• _Records shown_:

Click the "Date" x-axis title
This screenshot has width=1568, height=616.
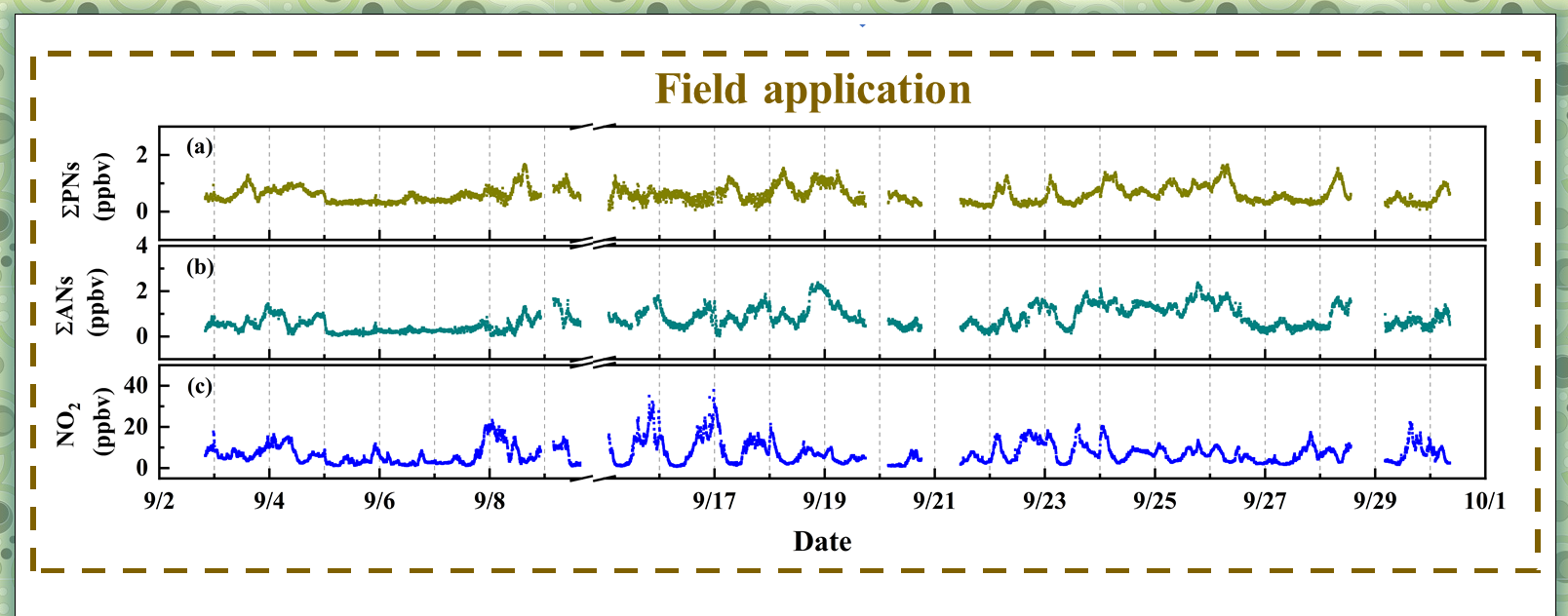[822, 542]
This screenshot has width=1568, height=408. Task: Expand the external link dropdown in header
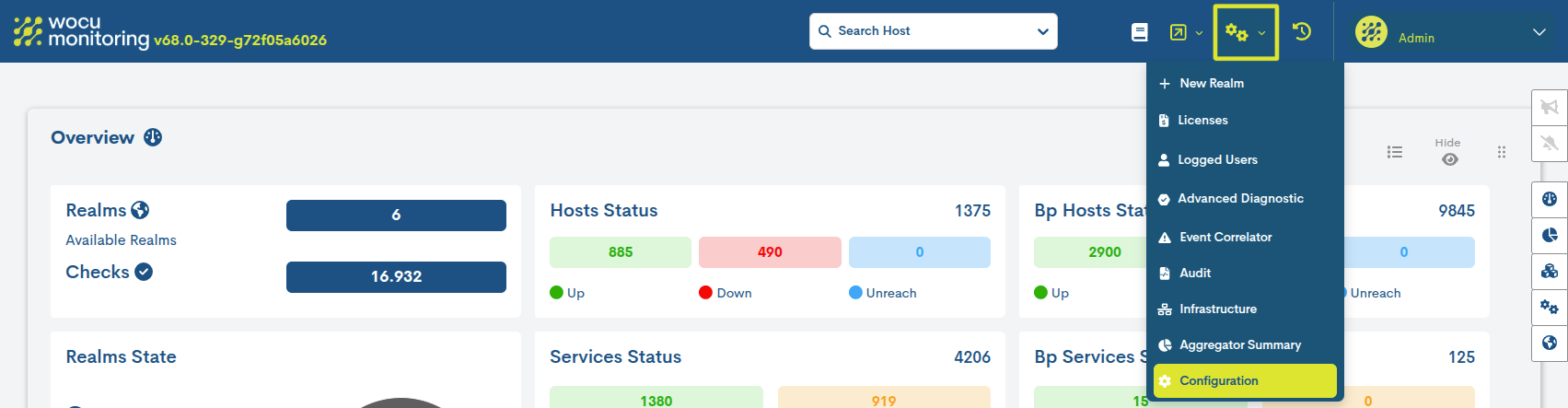1186,32
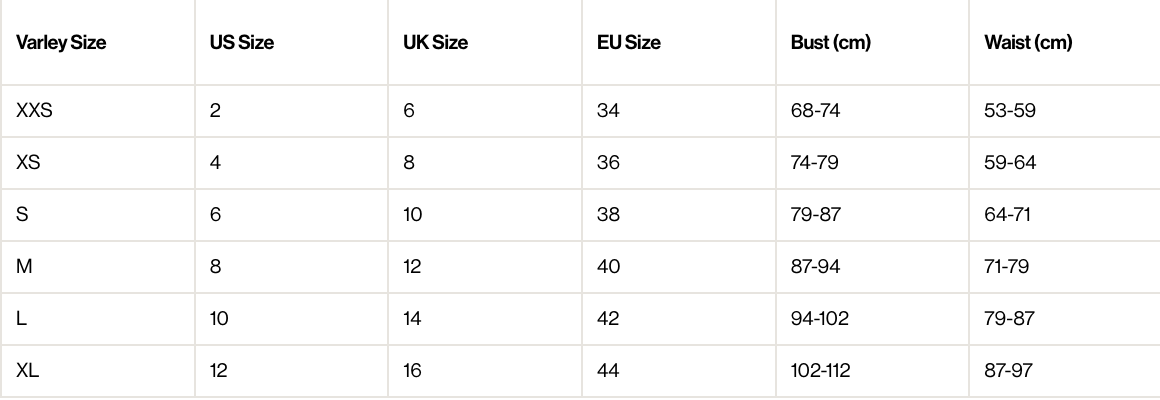This screenshot has height=400, width=1160.
Task: Click the XS size cell
Action: tap(28, 162)
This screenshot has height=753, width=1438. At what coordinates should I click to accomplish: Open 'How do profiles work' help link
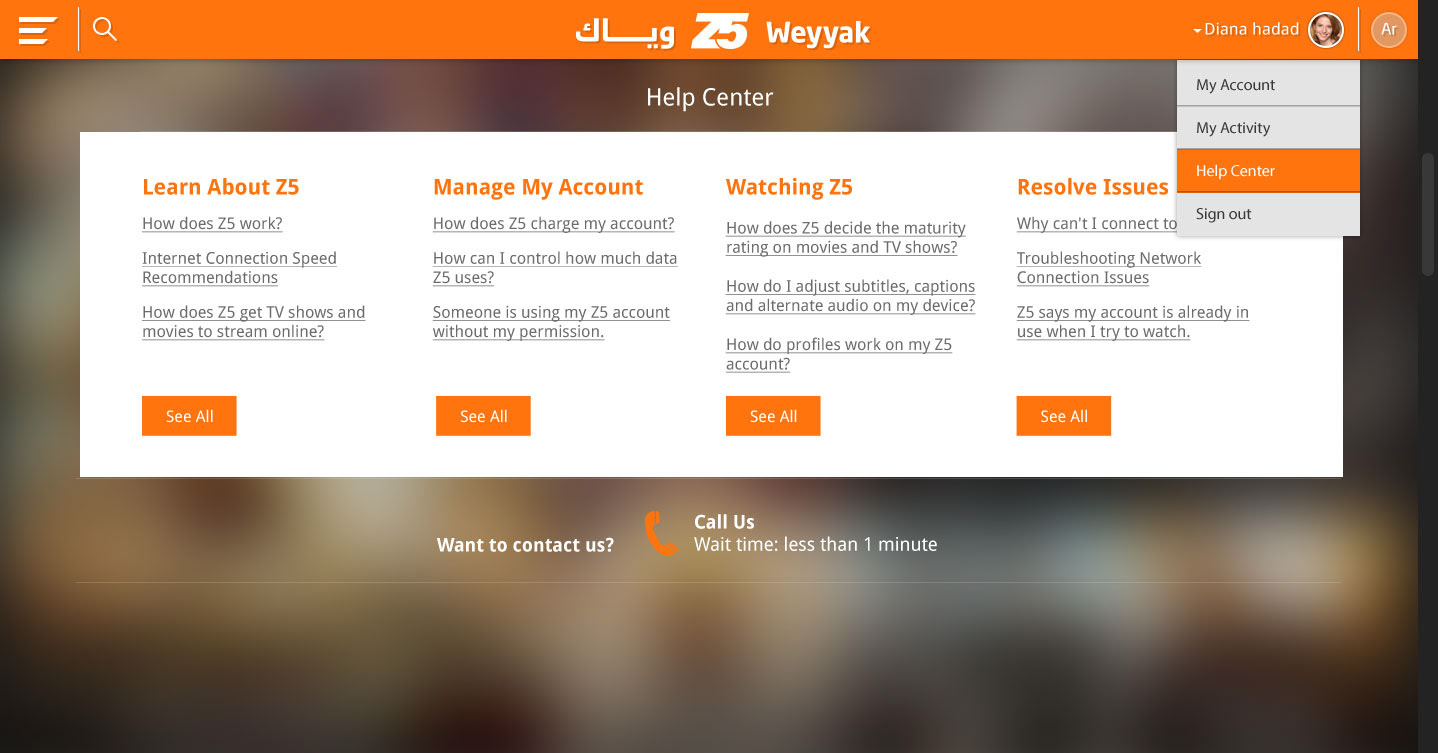(x=839, y=354)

• _Work instructions_: Please reproduce the entries from above exactly; images are not part of the copy.

• _Solution for this task_:
Click the "Date" x-axis title
This screenshot has width=1568, height=616.
[822, 542]
This screenshot has width=1568, height=408. Task: Expand the external link dropdown in header
1186,32
This screenshot has height=400, width=1160.
Task: Click the XS size cell
Action: tap(28, 162)
This screenshot has height=753, width=1438. At what coordinates should I click to accomplish: Open 'How do profiles work' help link
(x=839, y=354)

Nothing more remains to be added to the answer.